---
title: Shopify Store Audit
emoji: 🛒
colorFrom: green
colorTo: blue
sdk: docker
app_port: 8000
tags:
  - openenv
---

# Shopify Store Audit & Remediation — OpenEnv Environment

Train AI agents to find and fix real e-commerce store issues through the Shopify Admin API.

## Motivation

Store auditing is a **$5K–$15K consulting service** that Shopify merchants regularly pay for. Every store accumulates issues: missing product descriptions, broken pricing, SEO gaps, inventory discrepancies, empty collections, stuck orders. This environment uses **real Shopify product data** (45 products from actual CSV exports) and lets AI agents learn to diagnose and fix them through API operations that map 1:1 to Shopify Admin GraphQL mutations.
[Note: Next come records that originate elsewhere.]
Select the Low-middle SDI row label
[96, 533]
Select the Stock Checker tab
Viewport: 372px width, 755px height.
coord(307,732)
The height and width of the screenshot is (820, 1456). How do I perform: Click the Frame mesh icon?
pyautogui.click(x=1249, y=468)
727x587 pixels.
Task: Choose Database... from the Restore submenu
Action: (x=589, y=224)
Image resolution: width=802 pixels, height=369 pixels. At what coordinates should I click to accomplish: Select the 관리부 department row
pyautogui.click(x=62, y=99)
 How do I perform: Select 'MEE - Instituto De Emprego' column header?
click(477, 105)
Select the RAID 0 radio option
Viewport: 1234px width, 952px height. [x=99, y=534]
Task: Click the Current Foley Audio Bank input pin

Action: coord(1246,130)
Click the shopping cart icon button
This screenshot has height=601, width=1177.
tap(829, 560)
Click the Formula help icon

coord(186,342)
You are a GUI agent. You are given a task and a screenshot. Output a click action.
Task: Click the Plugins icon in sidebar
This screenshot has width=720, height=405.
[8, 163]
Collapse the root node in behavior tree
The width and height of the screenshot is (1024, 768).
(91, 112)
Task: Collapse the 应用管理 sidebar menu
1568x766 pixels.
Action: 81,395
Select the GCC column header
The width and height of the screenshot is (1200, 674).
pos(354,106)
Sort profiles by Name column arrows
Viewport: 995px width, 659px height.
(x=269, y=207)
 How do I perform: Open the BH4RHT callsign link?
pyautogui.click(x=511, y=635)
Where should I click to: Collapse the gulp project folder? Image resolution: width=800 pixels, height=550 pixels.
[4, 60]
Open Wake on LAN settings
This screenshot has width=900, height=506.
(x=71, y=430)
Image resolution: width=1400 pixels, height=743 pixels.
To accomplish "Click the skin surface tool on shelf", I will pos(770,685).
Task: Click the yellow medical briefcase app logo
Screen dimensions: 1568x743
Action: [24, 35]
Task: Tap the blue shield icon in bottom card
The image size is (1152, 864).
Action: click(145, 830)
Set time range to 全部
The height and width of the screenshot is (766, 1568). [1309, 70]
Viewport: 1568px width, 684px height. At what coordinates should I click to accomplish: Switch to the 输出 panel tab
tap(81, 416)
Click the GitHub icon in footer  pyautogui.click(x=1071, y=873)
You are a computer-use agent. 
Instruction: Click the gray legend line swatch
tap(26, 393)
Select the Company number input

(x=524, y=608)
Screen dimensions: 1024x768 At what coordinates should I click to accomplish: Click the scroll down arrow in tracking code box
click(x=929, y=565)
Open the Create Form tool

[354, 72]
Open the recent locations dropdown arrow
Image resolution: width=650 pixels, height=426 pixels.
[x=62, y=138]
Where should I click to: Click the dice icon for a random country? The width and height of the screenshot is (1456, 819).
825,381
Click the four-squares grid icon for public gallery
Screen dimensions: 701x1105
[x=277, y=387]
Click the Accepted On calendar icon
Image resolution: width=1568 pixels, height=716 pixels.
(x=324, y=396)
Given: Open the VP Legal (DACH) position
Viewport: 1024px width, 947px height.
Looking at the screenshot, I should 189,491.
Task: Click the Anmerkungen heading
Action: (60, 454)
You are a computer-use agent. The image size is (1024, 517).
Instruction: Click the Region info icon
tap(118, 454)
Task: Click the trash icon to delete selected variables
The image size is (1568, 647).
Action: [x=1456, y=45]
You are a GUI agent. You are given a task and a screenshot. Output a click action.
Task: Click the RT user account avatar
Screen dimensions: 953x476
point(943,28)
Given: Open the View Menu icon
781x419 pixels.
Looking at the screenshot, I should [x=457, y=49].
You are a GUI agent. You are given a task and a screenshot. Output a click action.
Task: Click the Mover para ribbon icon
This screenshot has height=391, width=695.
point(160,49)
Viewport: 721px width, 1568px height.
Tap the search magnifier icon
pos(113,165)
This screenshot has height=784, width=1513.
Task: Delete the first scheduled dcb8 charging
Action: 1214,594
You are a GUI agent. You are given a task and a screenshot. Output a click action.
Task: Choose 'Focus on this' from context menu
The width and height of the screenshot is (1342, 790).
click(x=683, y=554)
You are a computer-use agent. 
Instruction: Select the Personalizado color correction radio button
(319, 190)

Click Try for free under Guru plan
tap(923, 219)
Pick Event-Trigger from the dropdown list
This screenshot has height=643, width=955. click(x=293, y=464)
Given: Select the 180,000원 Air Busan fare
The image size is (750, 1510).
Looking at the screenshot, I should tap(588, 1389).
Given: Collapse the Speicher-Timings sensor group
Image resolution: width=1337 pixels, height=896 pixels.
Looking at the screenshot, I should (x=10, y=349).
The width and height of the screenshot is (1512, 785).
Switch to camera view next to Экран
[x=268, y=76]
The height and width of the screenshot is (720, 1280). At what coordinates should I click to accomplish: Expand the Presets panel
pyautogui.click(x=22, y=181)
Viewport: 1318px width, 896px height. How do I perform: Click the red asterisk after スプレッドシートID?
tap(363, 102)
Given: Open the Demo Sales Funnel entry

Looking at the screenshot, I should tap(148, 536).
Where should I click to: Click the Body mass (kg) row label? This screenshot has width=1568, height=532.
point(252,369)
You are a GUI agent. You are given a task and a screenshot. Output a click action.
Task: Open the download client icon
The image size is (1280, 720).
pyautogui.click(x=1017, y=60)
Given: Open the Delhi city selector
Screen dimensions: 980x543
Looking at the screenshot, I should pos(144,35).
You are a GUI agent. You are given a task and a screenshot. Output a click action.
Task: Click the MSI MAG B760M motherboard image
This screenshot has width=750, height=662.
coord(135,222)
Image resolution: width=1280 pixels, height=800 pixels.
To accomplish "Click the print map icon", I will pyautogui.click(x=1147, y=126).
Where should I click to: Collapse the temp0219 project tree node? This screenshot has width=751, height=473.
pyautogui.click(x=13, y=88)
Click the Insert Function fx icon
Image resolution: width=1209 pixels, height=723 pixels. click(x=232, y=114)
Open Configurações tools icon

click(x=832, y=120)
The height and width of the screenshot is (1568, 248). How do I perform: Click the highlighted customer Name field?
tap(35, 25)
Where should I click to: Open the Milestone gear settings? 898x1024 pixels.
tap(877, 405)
**Why this matters for the agent community:**
- **Real data** — 45 products loaded from real Shopify CSV exports (apparel + jewelry catalogs)
- **184 discoverable issues** — auto-scanned from real data quality gaps + synthetic injections
- **Randomised episodes** — different issues sampled each reset (seeded for reproducibility)
- **Shaped rewards** — discovery, partial fix, efficiency bonus, regression & repetition penalties
- **Genuine difficulty progression** — hint level scales from guided to fully autonomous exploration
- **18 API commands** mirroring real Shopify Admin GraphQL mutations

## How It Works

The environment loads real Shopify product exports (`apparel.csv`, `jewelery.csv`) containing 45 products across apparel, bags, footwear, jewelry, outdoor gear, and home goods. An `IssuePool` scans the catalog and discovers **real data quality issues** (0/45 products have SEO titles, 0/45 have image alt text, 20/20 jewelry products have no SKUs, plus handle typos and formatting artifacts). Synthetic issues (corrupted prices, draft products, negative inventory) are generated on top.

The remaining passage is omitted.